Nouveaux critères pour reconnaître une ville au Burkina Faso
Lors d’une réunion du Conseil des ministres présidée par le Capitaine Ibrahim Traoré, Chef de l’État, le gouvernement burkinabè a validé un décret redéfinissant les critères permettant de classer une localité comme ville.
Cette initiative s’inscrit dans un contexte où l’urbanisation rapide, les transformations territoriales et les enjeux sécuritaires, démographiques et économiques redessinent le paysage des zones urbaines du pays.
Une définition rénovée des villes
Le décret établit désormais qu’une ville est une localité appartenant à une commune pleinement opérationnelle et remplissant les conditions suivantes :
- une extension urbaine continue ;
- un minimum de 15 000 habitants ;
- la disponibilité d’un réseau d’adduction d’eau potable ;
- l’accès à l’électricité ;
- un système de transport organisé ;
- une dominance des activités industrielles et tertiaires.
Le texte accorde également le statut de ville aux :
- tous les chefs-lieux de provinces ;
- toutes les communes chefs-lieux, quel que soit leur nombre d’habitants.
Trois niveaux de classification urbaine
Le nouveau cadre juridique introduit une hiérarchie urbaine en trois catégories :
- les métropoles ;
- les villes moyennes ;
- les petites villes.
Cette segmentation permettra d’adapter les stratégies de développement et d’aménagement en fonction des spécificités de chaque espace urbain.

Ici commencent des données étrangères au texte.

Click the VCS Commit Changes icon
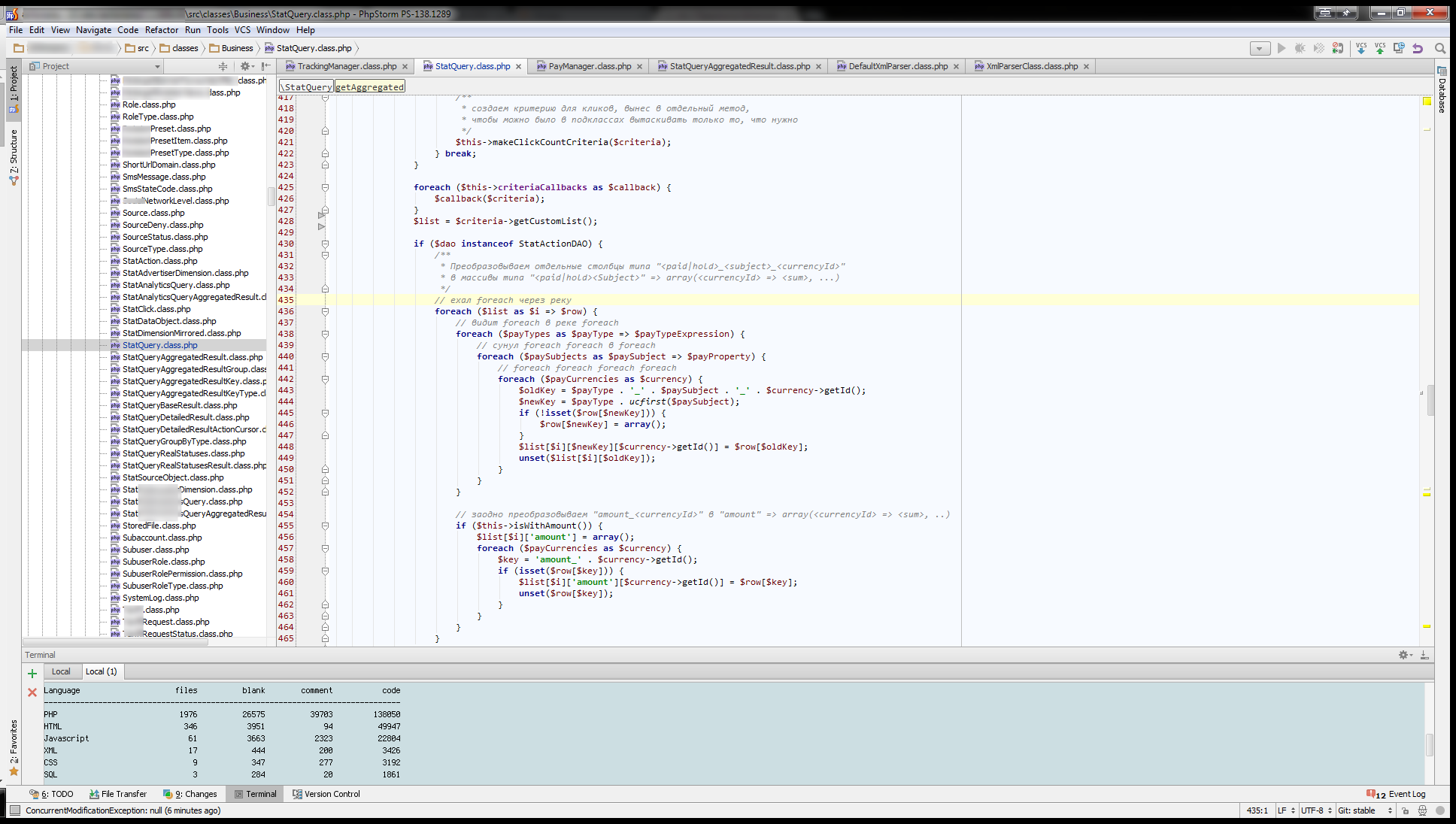This screenshot has height=824, width=1456. click(1380, 48)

Un levier pour moderniser l’aménagement urbain
Le gouvernement souligne que cette réforme actualise une définition obsolète, datant de la Politique nationale de l’habitat et du développement urbain adoptée en 2008. Le décret offre ainsi un outil contemporain pour guider les actions publiques en matière d’urbanisme, de gestion des infrastructures et de gouvernance territoriale.